Mind-bending new programming language for GPUs just dropped...
Based on Fireship's video on YouTube. If you like this content, support the original creators by watching, liking and subscribing to their content.
Bend’s core promise is automatic parallel execution for code that can be parallelized, without requiring manual CUDA or concurrency primitives.
Briefing
A new GPU-focused programming language called Bend is pitching a simple promise: write high-level, Python-like code and get parallel execution “for free,” without manually managing CUDA, blocks, locks, mutexes, or other low-level concurrency details. The pitch matters because parallel computing can turn week-long workloads into shorter runs by spreading work across many CPU cores—or even thousands of GPU cores—but doing that correctly is notoriously hard. Bend’s central claim is that it can automatically run anything that can be parallelized in parallel, avoiding the fragile, error-prone choreography that typically comes with multithreading and GPU programming.
Under the hood, Bend’s approach centers on representing computations as a graph of “interaction combinators,” a structure that organizes the steps of a program into nodes and rewrite rules. When nodes interact, the runtime repeatedly rewrites the computation according to those rules, enabling parts of the work to proceed simultaneously. Once the graph has been fully reduced, results are merged back into the expression returned from the function. This model traces back to interaction combinators research from the 1990s, but Bend wraps it in a higher-level language so developers don’t have to work directly with the underlying runtime.

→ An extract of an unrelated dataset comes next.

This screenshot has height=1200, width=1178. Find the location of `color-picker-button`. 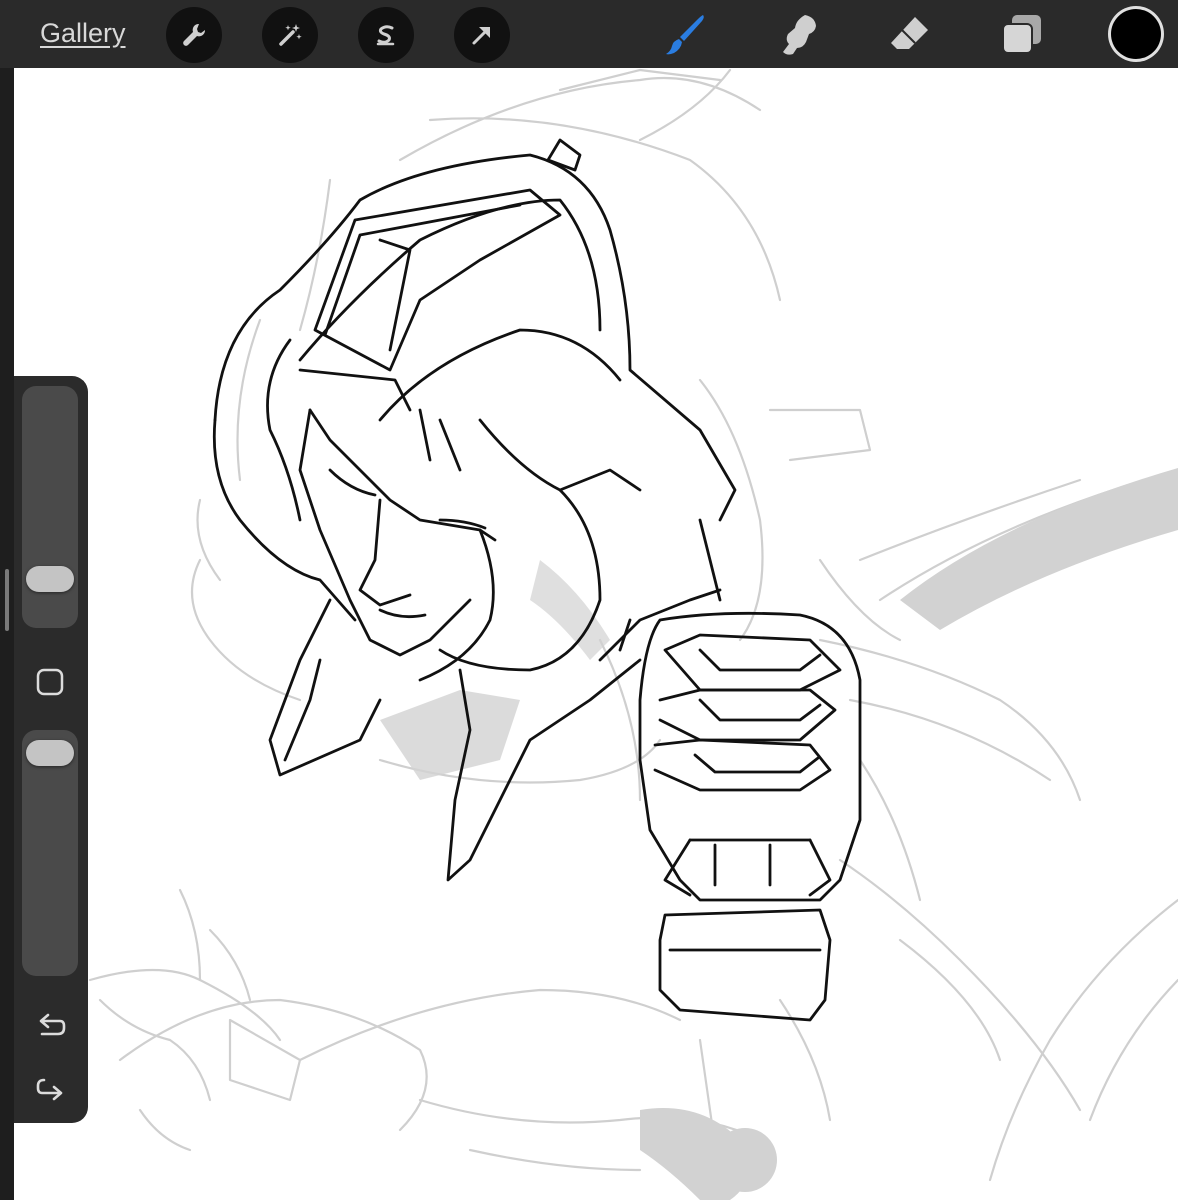

color-picker-button is located at coordinates (1136, 34).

Bend interfaces with a runtime called the Higher Order Virtual Machine (HVM). The language itself is implemented in Rust and uses syntax described as similar to Python, including a straightforward “Hello World” style example with a main function returning a string. Running code can be done via a command like `bend run`, which—at least by default—uses a Rust interpreter and executes sequentially, like a conventional language.
The performance story shifts when the same algorithm is executed with different backends. Bend reportedly removes the need for explicit loops: instead of a `for` loop, it uses a `fold`, described as a data-type “search and replace” that can consume recursive structures such as lists or trees in parallel. A complementary `bend` keyword is used to construct the recursive data type that `fold` will consume.
In a benchmark-style demonstration, an algorithm that counts and sums values takes more than 10 minutes when run on a single thread. Running the identical code with `bend run-cpu` reportedly uses all 24 CPU threads and drops runtime to about 30 seconds. The same code then reportedly accelerates further on an Nvidia RTX 490 using `bend run-cuda`, reaching roughly 1.5 seconds—without modifying the algorithm. The takeaway is less about a new programming trick and more about a workflow shift: parallelism is treated as a default execution property rather than a manual engineering task.
Cornell Notes
Bend is a Python-like programming language aimed at parallel execution on CPUs and GPUs without requiring developers to write low-level concurrency or CUDA code. It represents programs as graphs of “interaction combinators,” then repeatedly rewrites those graphs using rules that enable parallel progress. The runtime behind it is the Higher Order Virtual Machine (HVM), while Bend provides a higher-level interface implemented in Rust. Bend also avoids traditional loops by using `fold` over recursive data types, which can be consumed in parallel. In a performance demo, the same counting-and-summing algorithm runs far faster when executed with CPU and CUDA backends, dropping from 10+ minutes (single thread) to ~30 seconds (24 CPU threads) and then to ~1.5 seconds on an Nvidia RTX 490.
What problem Bend is trying to solve, and why parallelism is hard in practice?
How does Bend’s execution model work at a high level?
What role does the Higher Order Virtual Machine (HVM) play?
Why does Bend avoid traditional loops, and what replaces them?
What does the performance demonstration claim across CPU and GPU backends?
Review Questions
- How does representing a computation as an interaction-combinator graph enable parallel execution compared with a single-threaded execution model?
- What is the relationship between `fold` and recursive data types in Bend, and how does that replace traditional looping?
- Why might a developer prefer Bend’s approach over writing CUDA or explicit multithreaded code for GPU acceleration?
Key Points
- 1
Bend’s core promise is automatic parallel execution for code that can be parallelized, without requiring manual CUDA or concurrency primitives.
- 2
Computations are modeled as graphs of interaction combinators, and execution proceeds through rewrite rules that allow parallel progress.
- 3
The Higher Order Virtual Machine (HVM) is the underlying runtime, while Bend provides a Python-like interface implemented in Rust.
- 4
Bend avoids traditional loops by using `fold` to consume recursive data types (like lists or trees) in a parallel-friendly way.
- 5
A single algorithm can be run sequentially, on CPU threads, or on a CUDA GPU backend using different `bend run-*` commands without rewriting the algorithm.
- 6
A benchmark-style example reports large speedups: 10+ minutes (single thread) to ~30 seconds (24 CPU threads) to ~1.5 seconds on an Nvidia RTX 490 (CUDA).